Now for the bad news: it doesn't work (yet) at 115,200 baud. (It tops out at about 107,000.) At 115,200, with an 80 MHz clock, a slice is 115 clocks (28 instructions) long. Each slice must potentially accommodate three hub accesses. The difficulty comes from the fact that clock sync is done near the beginning of receive slices (sync, sample the pin, do stuff, return) and near the end of transmit slices (do stuff, sync, write the pin, return). So a slice may not always receive a full time allocation. I think I can improve this by eliminating some subroutine calls and maybe loosening the timing precision on receive, where it's not really needed.
In the meantime, give it a try. And please let me know if you encounter any bugs. (I've not yet done a lot of testing...)
Phil, way to go! The test setup still in place, for PBnJ_serial at 100 kbaud:
Sending either the byte $FF or the byte $00 repeatedly. That is,
--$FF=start bit space only, expected width 10.0µS at 100000 baud
--$00, start + 8 space bits, expected width 90 µs at 100000 baud.

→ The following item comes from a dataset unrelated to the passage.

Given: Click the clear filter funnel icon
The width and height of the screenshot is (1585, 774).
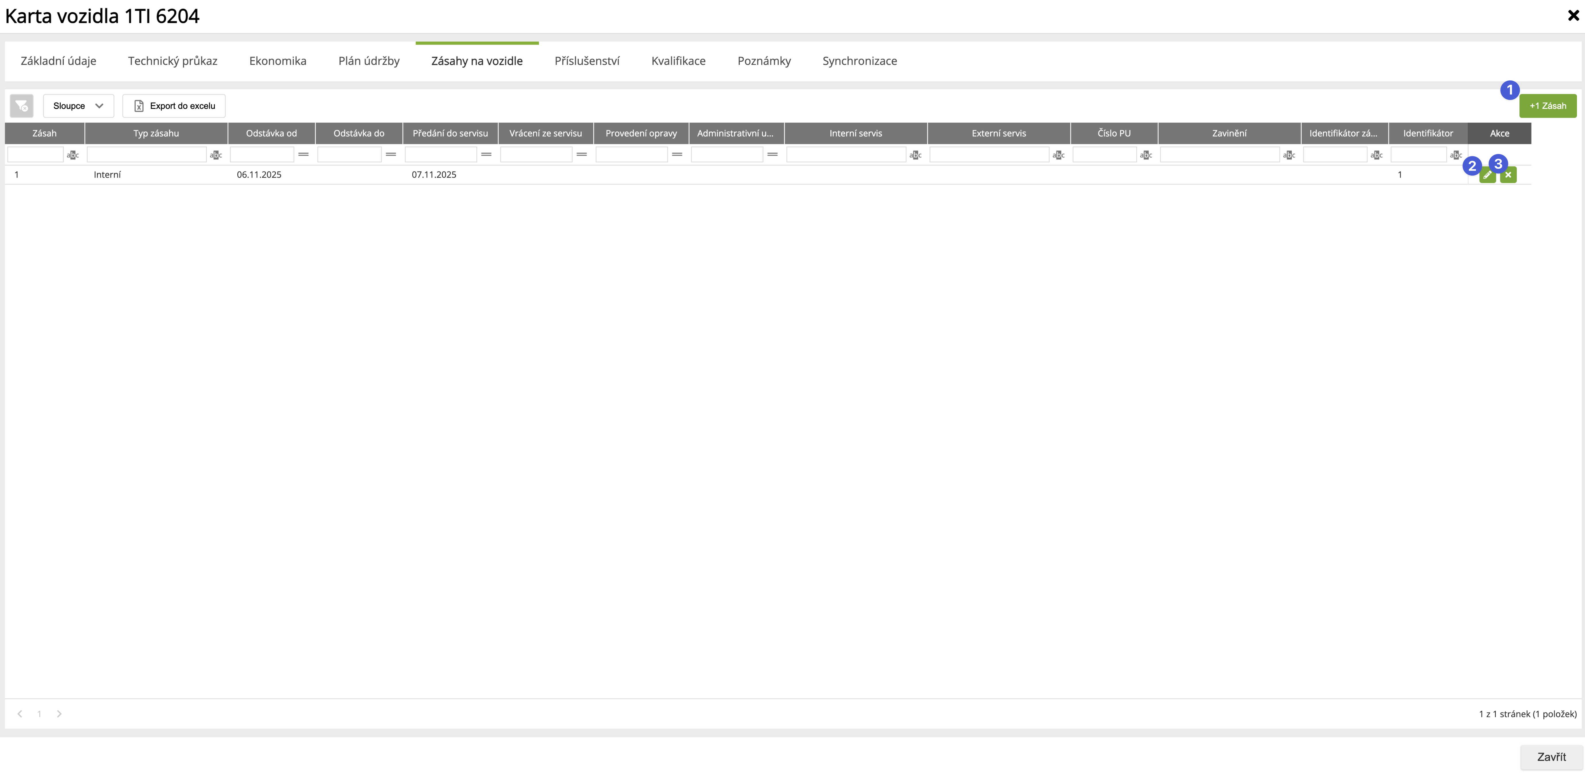Looking at the screenshot, I should pyautogui.click(x=22, y=106).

For PBnJ_serial, after 1000 samples:
--$ff: 9.975 µs mean, variation 9.957 to 9.981, sigma 0.009
--$00: 89.774 µs mean, variation 89.757 to 89.781, sigma 0.009.

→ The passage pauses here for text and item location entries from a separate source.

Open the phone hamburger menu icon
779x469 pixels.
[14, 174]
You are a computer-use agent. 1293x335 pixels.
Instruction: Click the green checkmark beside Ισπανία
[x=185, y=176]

--$55: all bits came in at 9.75 µs, same standard deviation as the start bit.
It is interesting that the timing comes out with a residue of 1/2 instruction cycle, even though 50ns divides 10µs exactly. That is about as good as you could do, I think, without dithering the bit durations to add 200ns to the total duration. The individual bits are uniform and solid.
At 57600 baud (bit 17.361µs, 9 bits of $00 156.25 µs:
--$ff: 17.325 µs mean, variation 17.317 to 17.341, sigma 0.008
--$00: 155.922 µs mean, variation 155.918 to 155.936, sigma 0.004.

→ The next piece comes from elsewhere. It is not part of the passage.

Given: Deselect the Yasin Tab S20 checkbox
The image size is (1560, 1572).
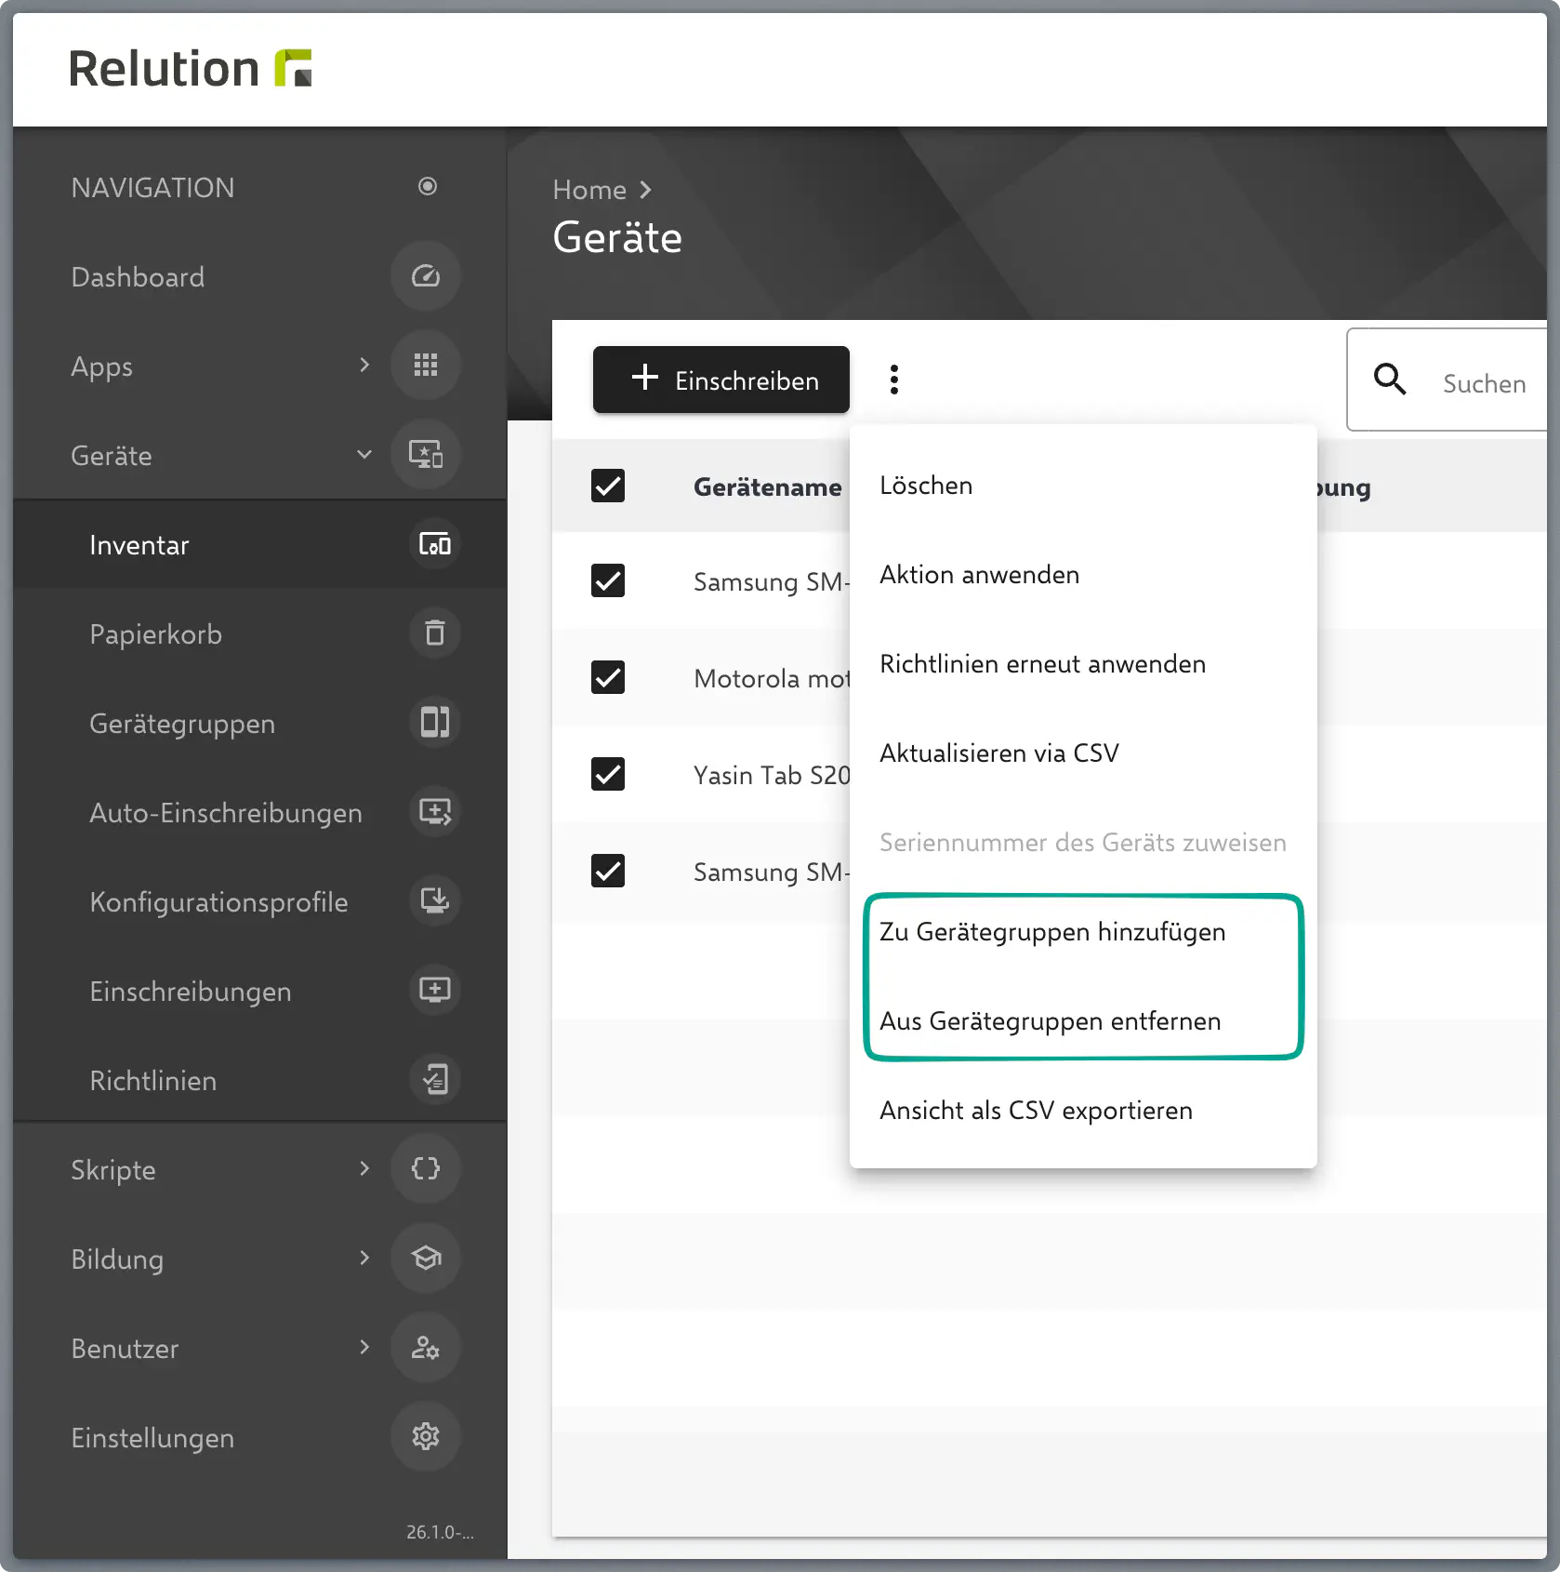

--$55: uniform bit lengths of 17.325 µs.
You're right--It doesn't work at 108kbaud! I haven't tried it with simultaneous reception. What would be the best challenge? The enqueue routine looks kind of long, with two or even three hub accesses.
Thanks for testing! Three hub accesses are necessary, I'm afraid: read the pointer you don't own, write the pointer you do own, and read or write the data. 'No way around that. But that's not to say they all have to be done in the same time slot -- at least not for xmt, where the dequeue pointer could be written after the start bit is started. I'll see if I can tighten things up a bit...
I've melded the enqueue and dequeue subroutines into the main code and broken each into two sections. The object seems to work fine at 115,200 baud now. But please test before committing to it.
Thanks to Stephen for inspiring a fun, challenging project, and thanks to Tracy for the thorough timing analysis on the first version!
BTW, the transmit side sends 11/3 stop bits. I thought it might help with receivers that are a tad slow to maintain sync through an entire stream of characters without skipping characters or ending up with framing errors.
That's Peanut Butter 'n Jelly, isn't it! Precision, Basic no Jitter indeed. Cheers to PhiPi and the Prop. I'll run it through the timing tests when I have a chance.
Sending either the byte $FF or the byte $00 repeatedly, expected:
--$FF=start bit space only, expected width 8.68µS at 115200 baud
--$00, start + 8 space bits, expected width 78.125 µs at 115200 baud.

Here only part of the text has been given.